すでに一部新聞紙上でも出ましたが、書店でございますから文化を売るということが仕事の内容になってまいります。文化の最先端と申し上げてもいいような仕事だと思うのですが、この名前を具体的に申し上げますと、紀伊国屋書店の中で、実はこれは内部で出されておりますマル秘の判こがついている資料がここにございます。一つは「女子社員採用にあたって留意すべきこと」というものでございます。あと一つは「パートタイマー採用面接に際しての注意事項」というものでございます。(中略)「女子社員採用にあたって留意すべきこと」「企業は人なり。そして採用は高価な買物である。良いもの、良く育つもの、適正に長もちするものを選び、粗悪品、欠陥品を掴まされてはならない。」と書いてあるのですが、(「全くひどいや」と呼ぶ者あり)粗悪品、欠陥品という表現からいたしますと、採用を希望して来られる方々について、どうも品物呼ばわりをすでにされているようなことでございますが、これは好ましいか好ましくないかという問題じゃもはやございませんで、こういうことが許されていいか悪いかの範疇に入る問題であろうかと私は思うのです。さらに「採用不可の女子」というのが(8)項目ここにございますが、「(1)ブス、絶対に避けること。(2)チビ、身長百四十センチ以下は全く不可。(3)カッペ、田舎っぺ。(4)メガネ、(5)バカ、(6)弁が立つ、新聞部に属していたものはよく観察すべし。(7)法律に興味をもつ、 前職・専攻課目・関心事に注意。
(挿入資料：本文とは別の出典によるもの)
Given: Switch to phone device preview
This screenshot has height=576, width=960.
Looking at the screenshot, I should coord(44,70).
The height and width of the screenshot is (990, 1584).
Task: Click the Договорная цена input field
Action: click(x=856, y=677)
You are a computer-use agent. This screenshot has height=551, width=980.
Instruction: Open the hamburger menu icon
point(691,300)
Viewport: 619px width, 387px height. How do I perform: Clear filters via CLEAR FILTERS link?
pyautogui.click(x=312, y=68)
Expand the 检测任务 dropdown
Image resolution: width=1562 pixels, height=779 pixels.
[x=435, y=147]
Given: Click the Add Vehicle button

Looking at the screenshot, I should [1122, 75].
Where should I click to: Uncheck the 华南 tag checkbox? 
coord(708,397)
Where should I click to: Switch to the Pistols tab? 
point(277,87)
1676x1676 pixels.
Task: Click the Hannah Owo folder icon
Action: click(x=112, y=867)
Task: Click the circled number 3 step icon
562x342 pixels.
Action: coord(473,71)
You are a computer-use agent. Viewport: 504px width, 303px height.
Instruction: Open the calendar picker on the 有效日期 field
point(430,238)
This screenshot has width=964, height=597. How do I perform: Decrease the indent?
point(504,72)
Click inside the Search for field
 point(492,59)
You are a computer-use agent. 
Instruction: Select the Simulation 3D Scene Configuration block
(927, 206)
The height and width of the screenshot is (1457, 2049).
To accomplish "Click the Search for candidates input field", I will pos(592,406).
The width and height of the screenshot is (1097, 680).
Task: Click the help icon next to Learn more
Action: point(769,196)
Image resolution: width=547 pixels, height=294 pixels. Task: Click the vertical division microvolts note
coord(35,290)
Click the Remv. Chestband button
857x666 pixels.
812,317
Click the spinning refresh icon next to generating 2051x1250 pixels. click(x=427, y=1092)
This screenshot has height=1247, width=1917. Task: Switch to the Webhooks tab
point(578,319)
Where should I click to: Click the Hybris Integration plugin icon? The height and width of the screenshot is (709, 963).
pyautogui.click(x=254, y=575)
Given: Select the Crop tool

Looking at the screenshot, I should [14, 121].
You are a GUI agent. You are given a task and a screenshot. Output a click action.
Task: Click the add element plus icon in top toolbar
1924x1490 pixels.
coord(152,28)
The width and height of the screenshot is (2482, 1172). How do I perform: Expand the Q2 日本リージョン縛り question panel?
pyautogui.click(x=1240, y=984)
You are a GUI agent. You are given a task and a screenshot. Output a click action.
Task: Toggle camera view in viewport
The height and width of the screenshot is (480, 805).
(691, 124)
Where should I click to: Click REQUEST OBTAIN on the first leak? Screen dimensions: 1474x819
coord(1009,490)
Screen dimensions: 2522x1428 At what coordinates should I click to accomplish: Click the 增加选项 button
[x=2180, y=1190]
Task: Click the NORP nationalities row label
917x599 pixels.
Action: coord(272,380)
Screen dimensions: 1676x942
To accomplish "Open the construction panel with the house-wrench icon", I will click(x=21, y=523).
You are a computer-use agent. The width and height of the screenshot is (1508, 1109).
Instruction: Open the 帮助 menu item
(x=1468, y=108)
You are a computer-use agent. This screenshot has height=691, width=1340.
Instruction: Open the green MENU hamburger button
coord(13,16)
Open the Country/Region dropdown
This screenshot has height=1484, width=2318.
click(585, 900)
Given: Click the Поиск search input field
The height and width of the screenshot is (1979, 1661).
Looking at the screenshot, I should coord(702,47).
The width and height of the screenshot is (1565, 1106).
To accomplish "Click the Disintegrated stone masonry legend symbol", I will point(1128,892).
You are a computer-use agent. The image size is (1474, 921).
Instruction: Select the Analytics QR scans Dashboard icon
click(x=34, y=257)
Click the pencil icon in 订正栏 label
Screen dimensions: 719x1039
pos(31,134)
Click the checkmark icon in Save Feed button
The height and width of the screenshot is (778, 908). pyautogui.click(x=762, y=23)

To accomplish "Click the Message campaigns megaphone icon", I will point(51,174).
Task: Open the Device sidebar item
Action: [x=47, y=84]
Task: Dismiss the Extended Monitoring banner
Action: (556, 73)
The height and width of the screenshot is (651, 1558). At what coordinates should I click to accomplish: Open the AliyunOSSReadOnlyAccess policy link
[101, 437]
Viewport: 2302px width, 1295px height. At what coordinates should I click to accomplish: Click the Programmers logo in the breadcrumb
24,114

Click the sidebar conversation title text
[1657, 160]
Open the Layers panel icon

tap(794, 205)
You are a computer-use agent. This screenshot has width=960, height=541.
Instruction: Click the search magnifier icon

(8)慢性の既往症、再発の怖れだけでなく、疲労し易いので不満を抱き易い。」こう書いてあるのです。これは(8)項目にわたるのですが、それはごらんいただいたらおわかりになるように、明らかに女性に対しての差別感というものが背後になければ、採用不可の女子の中にこういう(8)項目というのは考えられないだろうと思うのです。

以上、天下の紀伊國屋書店・意外な黒歴史でした。